Trump’s ambassador pick once teed him up for Israeli golf course
David Friedman scouted out location for resort in southern city of Ashkelon, but project never got off the ground
The location for a golf course that US President-elect Donald Trump once planned to build in the southern Israeli city of Ashkelon was found by David Friedman, who has just been named as the next US ambassador to Israel, Channel 10 reported Monday.
Friedman, an Orthodox Jew and a bankruptcy lawyer who has previously worked for Trump, is a fluent Hebrew speaker and has extensive ties in Israel, most notably through his role as president of American Friends of Bet El Institutions, an organization that supports the large West Bank settlement of Beit El just outside Ramallah.
The planned golf course would have included “an 18-hole course, 650 hotel recreation units, a convention hall, country club, and commercial space,” according to a 2013 Globes article.
Trump wrote to former Ashkelon mayor Benny Vaknin in 2013 that “I am excited about the plans to build a world-class golf center along the beautiful Mediterranean coast,” adding: “I have great affection for Israel and its people, and I believe that Israel is a worthy place to be included in the list of communities which host Trump golf centers,” Globes reported at the time.

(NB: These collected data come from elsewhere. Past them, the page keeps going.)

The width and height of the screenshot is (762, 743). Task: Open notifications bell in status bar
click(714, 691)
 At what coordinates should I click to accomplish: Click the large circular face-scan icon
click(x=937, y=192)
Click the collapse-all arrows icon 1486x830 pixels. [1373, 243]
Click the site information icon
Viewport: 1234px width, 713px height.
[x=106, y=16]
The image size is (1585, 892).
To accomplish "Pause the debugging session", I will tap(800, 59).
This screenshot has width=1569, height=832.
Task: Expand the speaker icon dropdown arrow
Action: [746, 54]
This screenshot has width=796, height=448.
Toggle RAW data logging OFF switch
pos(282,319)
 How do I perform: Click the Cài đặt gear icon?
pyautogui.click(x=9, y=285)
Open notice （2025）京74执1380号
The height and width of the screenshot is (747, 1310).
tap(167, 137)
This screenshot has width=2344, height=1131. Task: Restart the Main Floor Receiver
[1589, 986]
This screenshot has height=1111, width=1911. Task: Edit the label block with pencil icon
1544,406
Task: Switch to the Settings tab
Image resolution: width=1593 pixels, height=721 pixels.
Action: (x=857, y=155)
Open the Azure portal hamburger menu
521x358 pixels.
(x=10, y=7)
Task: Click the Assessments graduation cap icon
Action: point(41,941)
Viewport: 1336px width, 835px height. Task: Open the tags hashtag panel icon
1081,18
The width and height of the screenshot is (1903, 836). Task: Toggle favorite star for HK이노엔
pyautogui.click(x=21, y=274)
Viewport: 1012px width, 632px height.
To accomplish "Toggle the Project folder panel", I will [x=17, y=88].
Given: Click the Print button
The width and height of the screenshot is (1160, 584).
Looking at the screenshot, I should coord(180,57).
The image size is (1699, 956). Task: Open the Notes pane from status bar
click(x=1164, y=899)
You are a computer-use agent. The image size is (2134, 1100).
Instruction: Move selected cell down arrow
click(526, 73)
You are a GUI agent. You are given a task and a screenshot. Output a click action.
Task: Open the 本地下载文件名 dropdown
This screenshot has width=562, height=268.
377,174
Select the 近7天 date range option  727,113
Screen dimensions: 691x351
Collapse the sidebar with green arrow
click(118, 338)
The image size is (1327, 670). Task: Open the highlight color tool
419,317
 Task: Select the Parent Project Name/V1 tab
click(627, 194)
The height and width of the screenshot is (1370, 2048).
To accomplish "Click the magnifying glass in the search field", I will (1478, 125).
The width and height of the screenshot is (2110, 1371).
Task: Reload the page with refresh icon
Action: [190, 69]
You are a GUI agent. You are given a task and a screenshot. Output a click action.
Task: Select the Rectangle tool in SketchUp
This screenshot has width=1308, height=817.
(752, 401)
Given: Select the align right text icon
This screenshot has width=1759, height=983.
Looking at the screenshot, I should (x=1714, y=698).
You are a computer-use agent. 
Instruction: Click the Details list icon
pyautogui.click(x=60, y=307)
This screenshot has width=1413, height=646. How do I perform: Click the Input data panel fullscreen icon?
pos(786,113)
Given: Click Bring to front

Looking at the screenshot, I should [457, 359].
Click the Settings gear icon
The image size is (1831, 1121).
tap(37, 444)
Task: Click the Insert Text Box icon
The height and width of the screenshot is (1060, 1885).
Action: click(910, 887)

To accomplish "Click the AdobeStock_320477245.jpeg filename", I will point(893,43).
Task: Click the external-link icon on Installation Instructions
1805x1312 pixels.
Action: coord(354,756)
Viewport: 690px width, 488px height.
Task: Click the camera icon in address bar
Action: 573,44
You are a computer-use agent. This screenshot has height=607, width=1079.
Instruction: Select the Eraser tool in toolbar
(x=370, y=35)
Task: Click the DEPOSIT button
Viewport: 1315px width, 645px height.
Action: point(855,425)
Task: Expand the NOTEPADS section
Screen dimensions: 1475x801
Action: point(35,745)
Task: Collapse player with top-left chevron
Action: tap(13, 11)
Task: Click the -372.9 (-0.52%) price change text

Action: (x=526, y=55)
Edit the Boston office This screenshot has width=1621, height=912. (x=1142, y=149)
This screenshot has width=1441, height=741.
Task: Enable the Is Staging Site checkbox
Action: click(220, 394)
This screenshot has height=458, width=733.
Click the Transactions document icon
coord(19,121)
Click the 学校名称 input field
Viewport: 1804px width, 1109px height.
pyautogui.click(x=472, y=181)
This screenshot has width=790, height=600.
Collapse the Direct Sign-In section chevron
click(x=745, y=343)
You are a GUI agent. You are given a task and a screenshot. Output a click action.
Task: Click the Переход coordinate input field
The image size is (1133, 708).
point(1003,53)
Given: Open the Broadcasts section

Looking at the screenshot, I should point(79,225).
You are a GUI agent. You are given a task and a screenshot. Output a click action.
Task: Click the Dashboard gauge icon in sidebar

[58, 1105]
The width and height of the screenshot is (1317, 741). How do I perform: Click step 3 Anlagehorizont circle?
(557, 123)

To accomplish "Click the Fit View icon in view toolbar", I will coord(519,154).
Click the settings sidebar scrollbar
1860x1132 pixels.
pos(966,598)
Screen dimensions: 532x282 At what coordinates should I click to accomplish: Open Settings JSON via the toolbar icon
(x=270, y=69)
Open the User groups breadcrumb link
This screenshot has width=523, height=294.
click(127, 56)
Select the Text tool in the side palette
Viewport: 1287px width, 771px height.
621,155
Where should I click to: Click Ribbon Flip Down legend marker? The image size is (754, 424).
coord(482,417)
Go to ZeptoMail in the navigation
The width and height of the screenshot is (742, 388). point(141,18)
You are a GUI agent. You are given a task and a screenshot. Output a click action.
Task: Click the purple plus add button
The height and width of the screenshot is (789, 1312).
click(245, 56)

However, after Vaknin was defeated by Itamar Shimoni in the 2013 mayoral electoral contest, the plans for the project stalled due to the mounting legal problems faced by Shimoni, Channel 10 said in its report.
Vaknin provided a different account for why the golf course never came to fruition, telling Ynet in November that the Israel Land Administration had never given the necessary approval for the project to go ahead.